--- What to produce ---
Set out every line of the records below as a numbered list, skipping any blank lines. Leave the pictures out of your answer.

[Click-target records]

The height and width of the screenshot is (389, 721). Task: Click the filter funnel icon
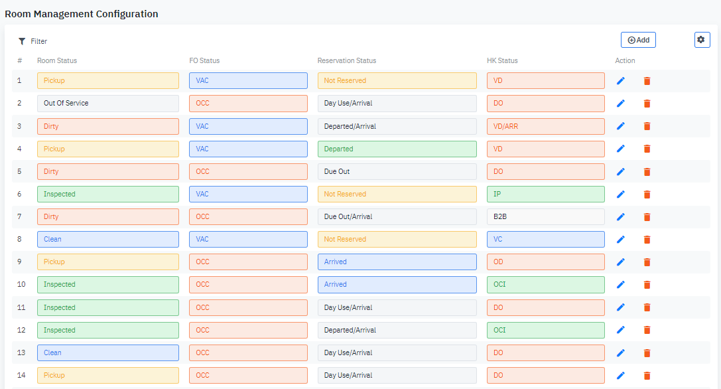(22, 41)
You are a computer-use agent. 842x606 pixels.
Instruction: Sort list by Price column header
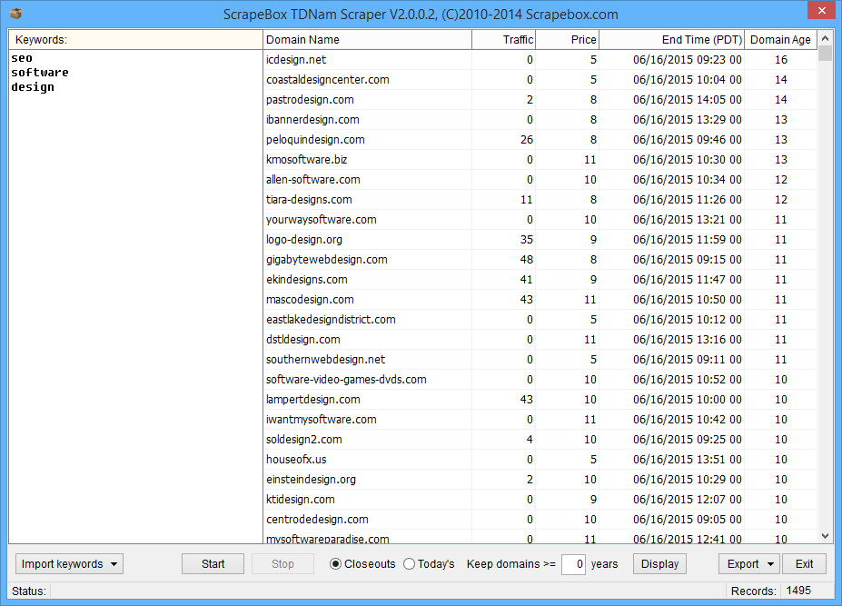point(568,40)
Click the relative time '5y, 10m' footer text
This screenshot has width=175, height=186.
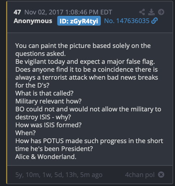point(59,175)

--- Output ---
1. The height and width of the screenshot is (389, 721). Task: Click the filter funnel icon
2. (22, 41)
3. You are a computer-use agent. 842x606 pixels.
4. Instruction: Sort list by Price column header
5. point(568,40)
6. Click the relative time '5y, 10m' footer text
7. This screenshot has width=175, height=186.
8. point(59,175)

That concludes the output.